近期两场小厂后端Java面经

《面试题目》

奇妙思维后端一面

  1. 自我介绍
  2. 通过Redis加Lua实现高并发库存扣减,为什么选Lua?对比Java加锁如何?
  3. 如何用Caffeine及Redis构建二级缓存?
  4. 分片上传和断点续传的设计实现?
  5. 抽奖场景(扣除宝石->抽奖->打包入库)存在的问题?
  6. 有无使用AI Coding/全栈经验?
  7. 生成前端的全流程?
  8. Claude模型版本选择及看法?
  9. 对Codex的评价?
  10. 各种AI编程模型的编码能力对比?
  11. 使用AI Coding的完整流程?(追问:拿到大需求如何用AI解决)

嘉为科技Java后端一面

  1. 自我介绍
  2. Redis是单线程吗?多线程优点及为何快?
  3. 项目中Redis的具体应用?
  4. 项目中分片上传和断点续传的实现?
  5. 缓存击穿的解决方案?
  6. 项目中最难的问题?
  7. 对转全栈或测试的想法?
  8. 定位慢SQL的方法及优化手段?
  9. 平时使用的LLM?
  10. AI是否会取代程序员?

《参考解析》

  1. Redis+Lua扣减库存:Lua脚本保证了操作的原子性,避免了网络开销和应用锁(如synchronized/ReentrantLock)在集群环境下失效的问题,性能更高。
  2. 二级缓存(Caffeine+Redis):Caffeine做本地缓存(一级),Redis做分布式缓存(二级)。

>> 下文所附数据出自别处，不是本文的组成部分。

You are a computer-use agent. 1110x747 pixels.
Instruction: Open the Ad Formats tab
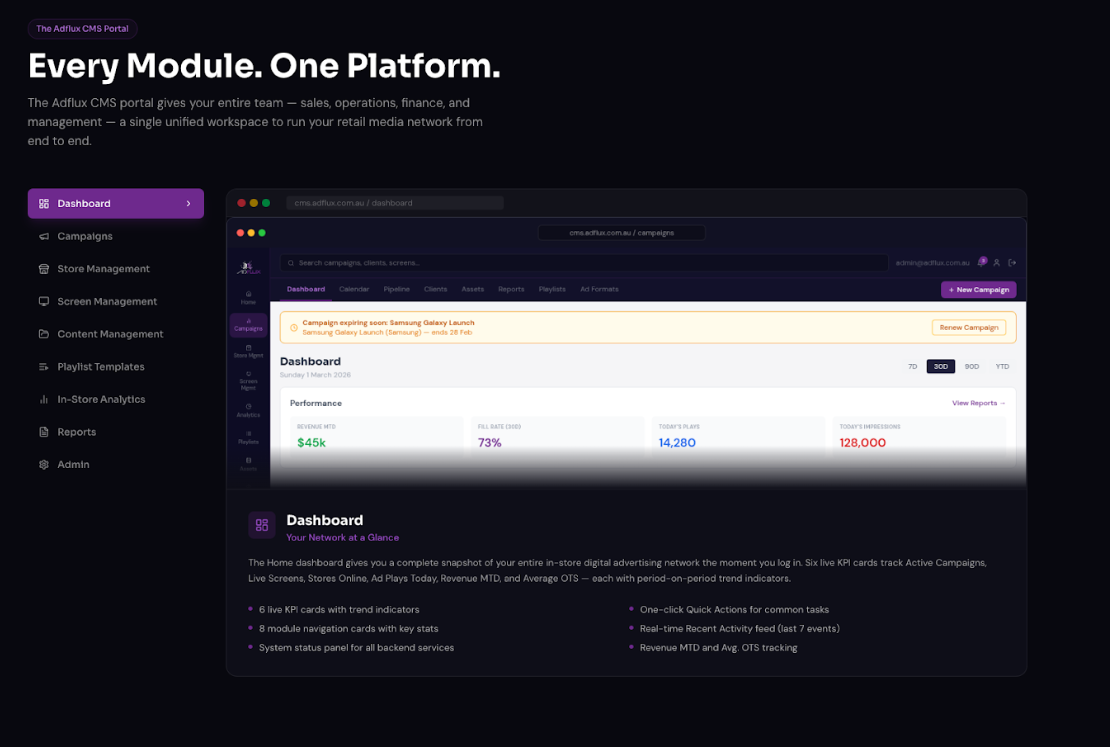[599, 289]
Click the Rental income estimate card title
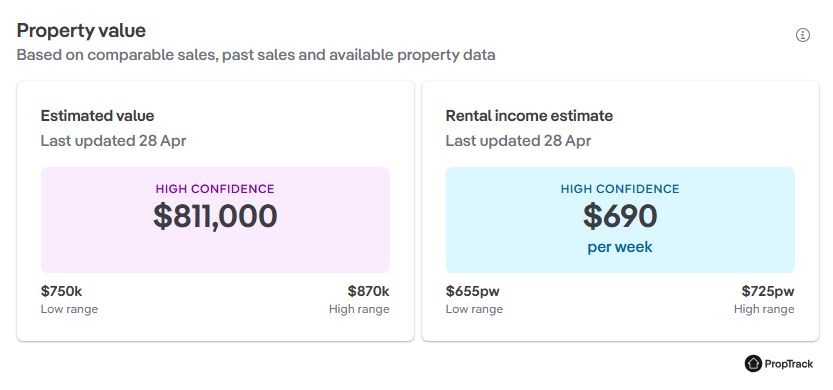This screenshot has height=390, width=833. [529, 116]
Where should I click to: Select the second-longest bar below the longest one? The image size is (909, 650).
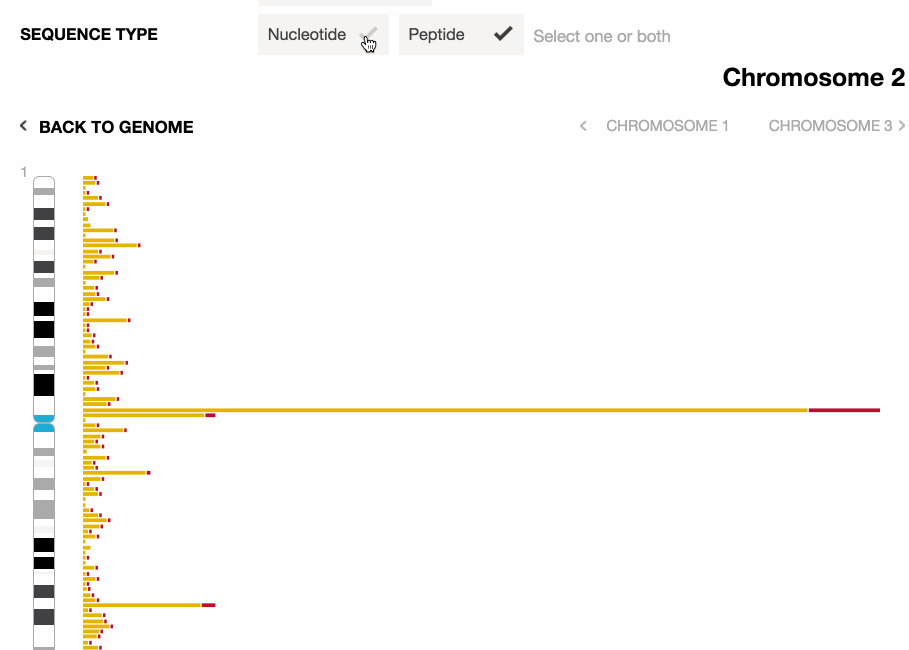143,415
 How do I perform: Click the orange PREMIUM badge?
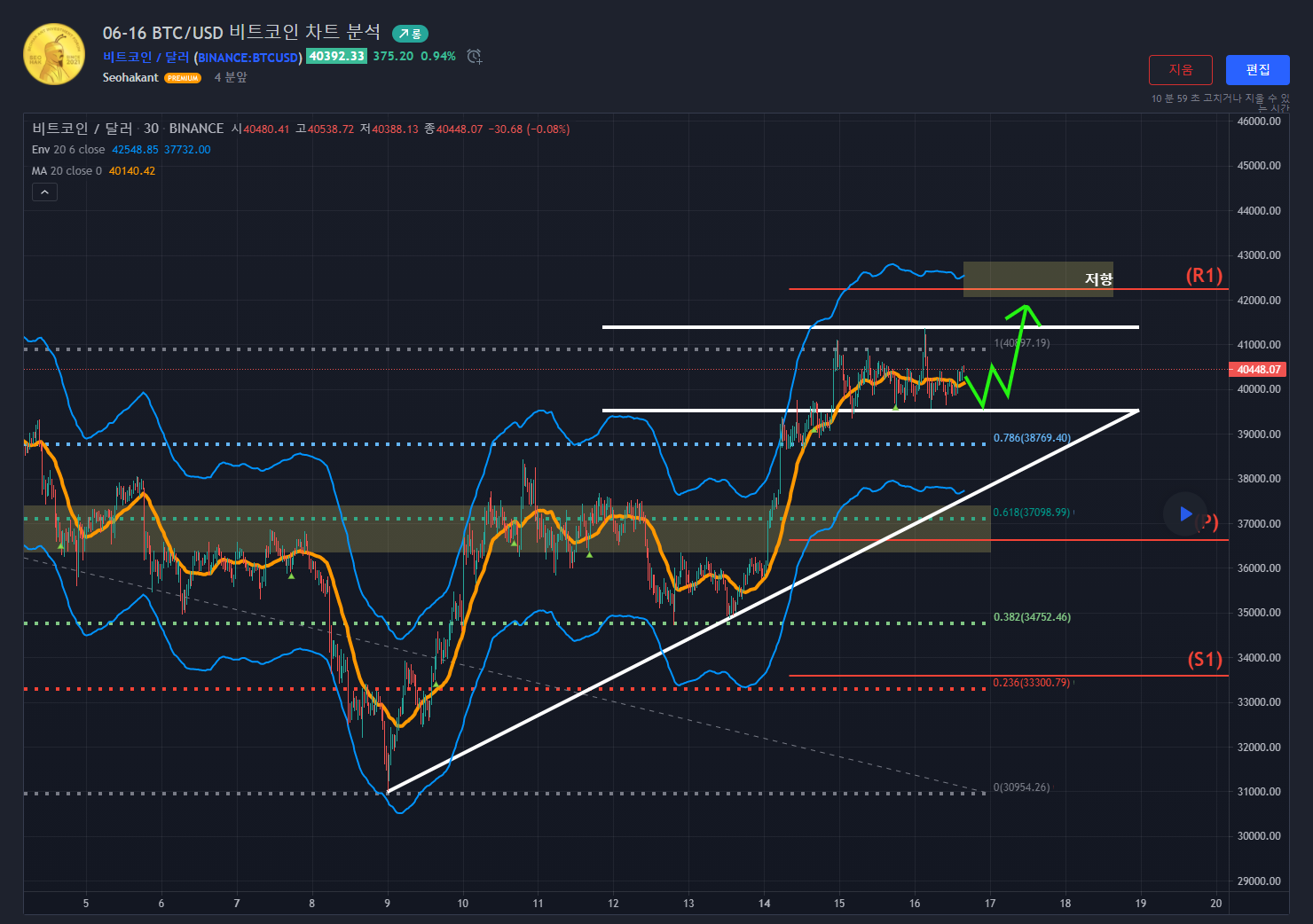pos(183,78)
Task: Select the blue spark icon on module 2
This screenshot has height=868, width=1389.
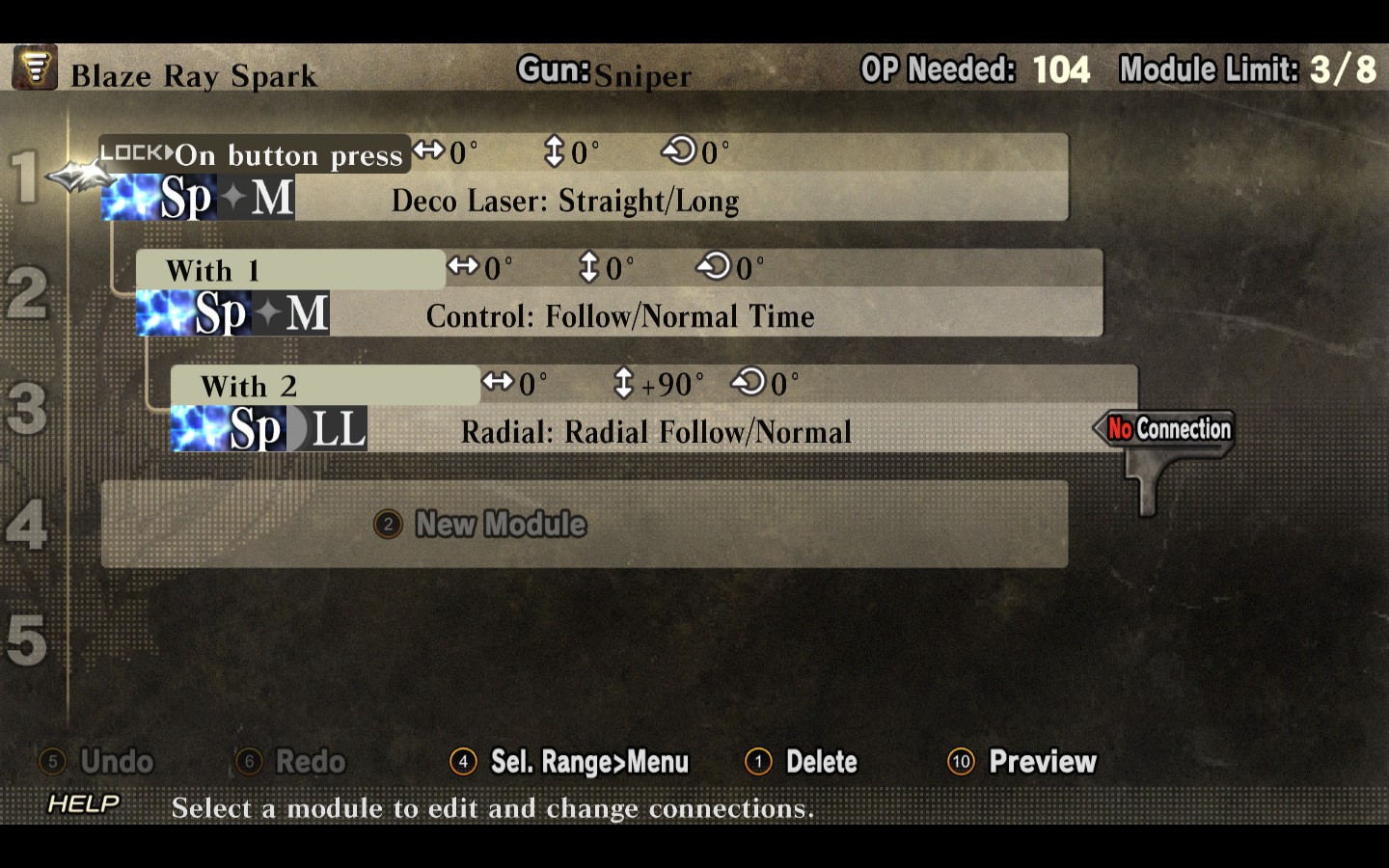Action: click(166, 313)
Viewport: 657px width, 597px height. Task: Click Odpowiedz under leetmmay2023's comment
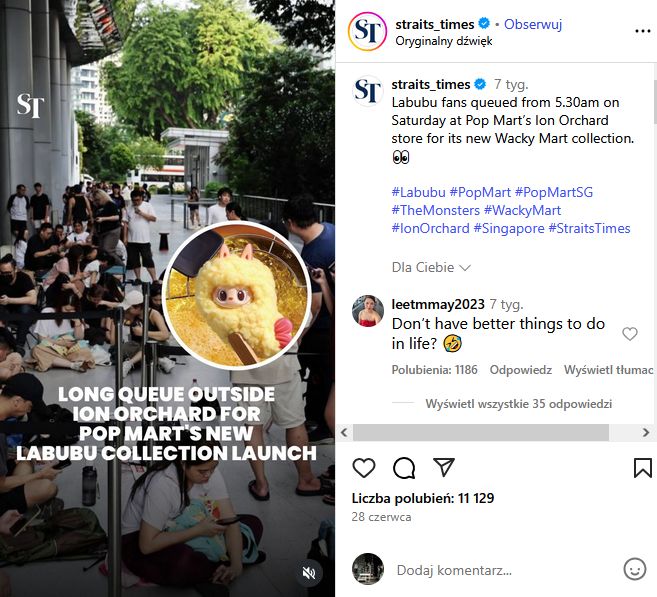tap(521, 370)
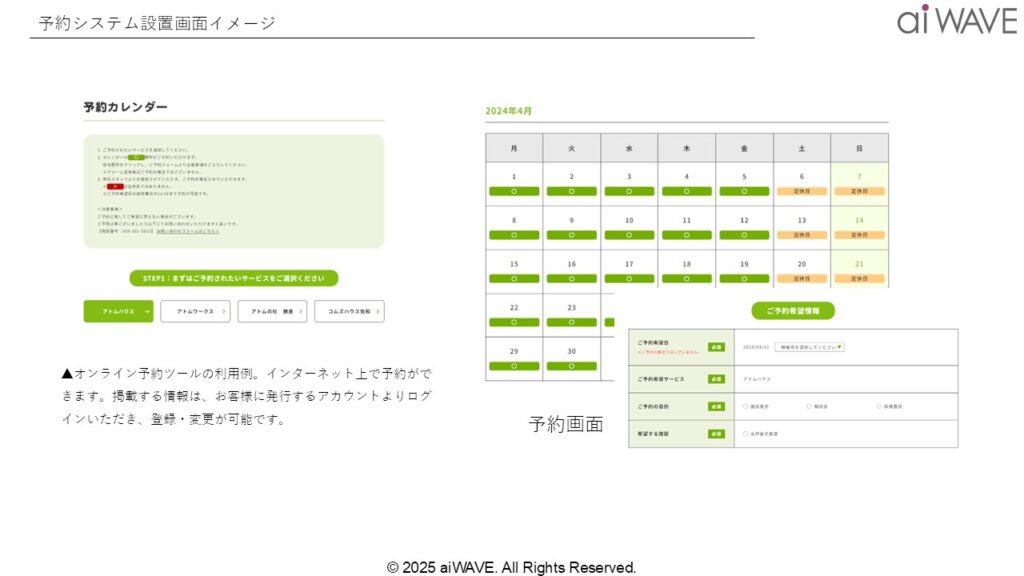Click the aiWAVE logo
Screen dimensions: 1024x576
click(x=956, y=19)
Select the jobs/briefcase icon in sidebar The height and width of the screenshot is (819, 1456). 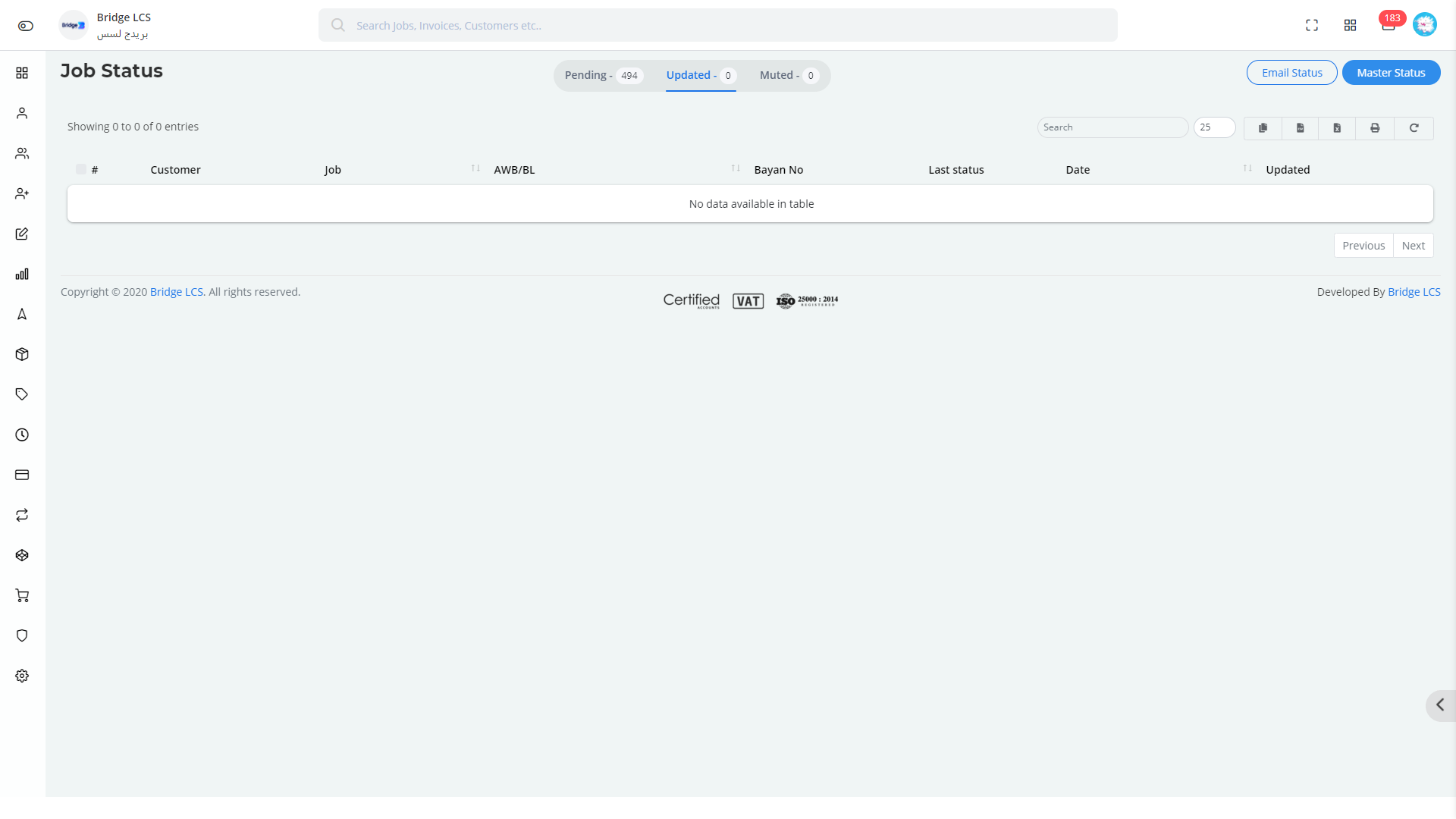pyautogui.click(x=22, y=354)
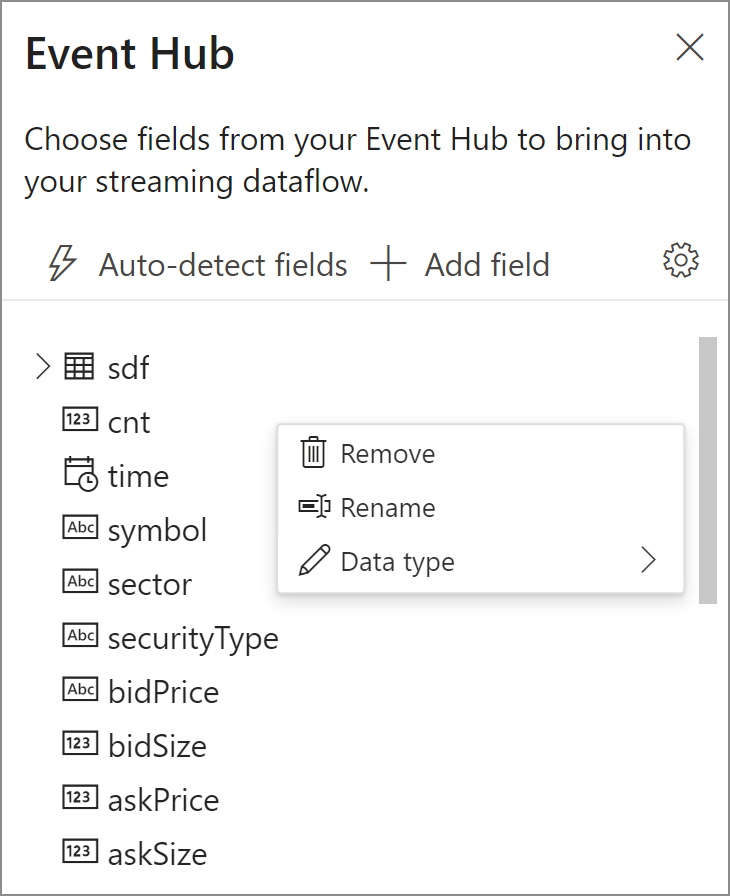This screenshot has height=896, width=730.
Task: Click the datetime icon beside time
Action: (78, 475)
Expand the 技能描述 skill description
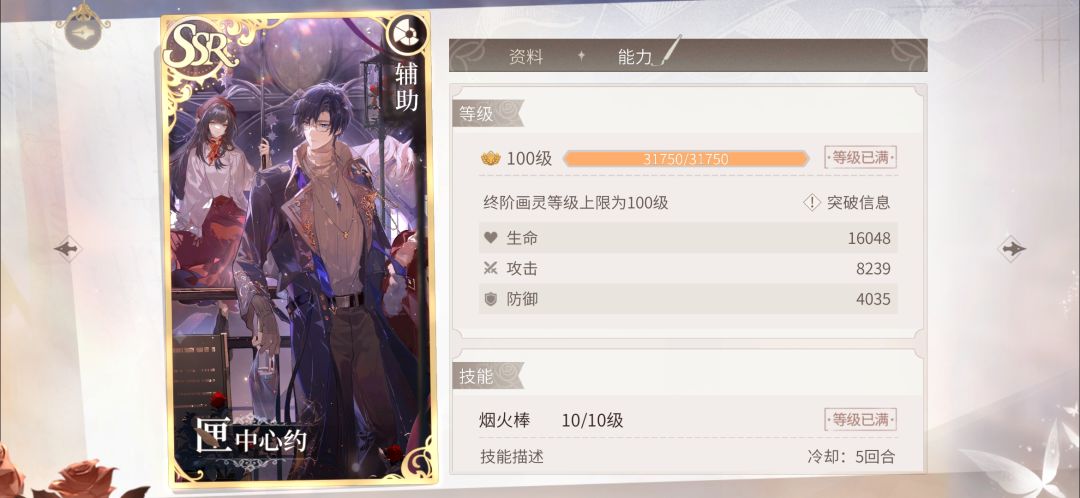 coord(512,457)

查询时先查本地,未命中查Redis,再未命中查DB,最后回填。
  3. 抽奖场景一致性:核心是分布式事务问题。建议使用消息队列异步处理扣减与发货,或引入TCC/本地消息表确保数据最终一致,防止超卖或漏发。
  4. 缓存击穿:是指热点Key失效导致大量请求直达数据库。解决方案:加互斥锁(如Redis分布式锁),或设置逻辑过期时间,由异步线程更新缓存。
  5. 定位慢SQL:查看慢查询日志(slow_query_log),使用Explain分析执行计划(重点关注type、key、rows),优化索引结构或改写复杂SQL。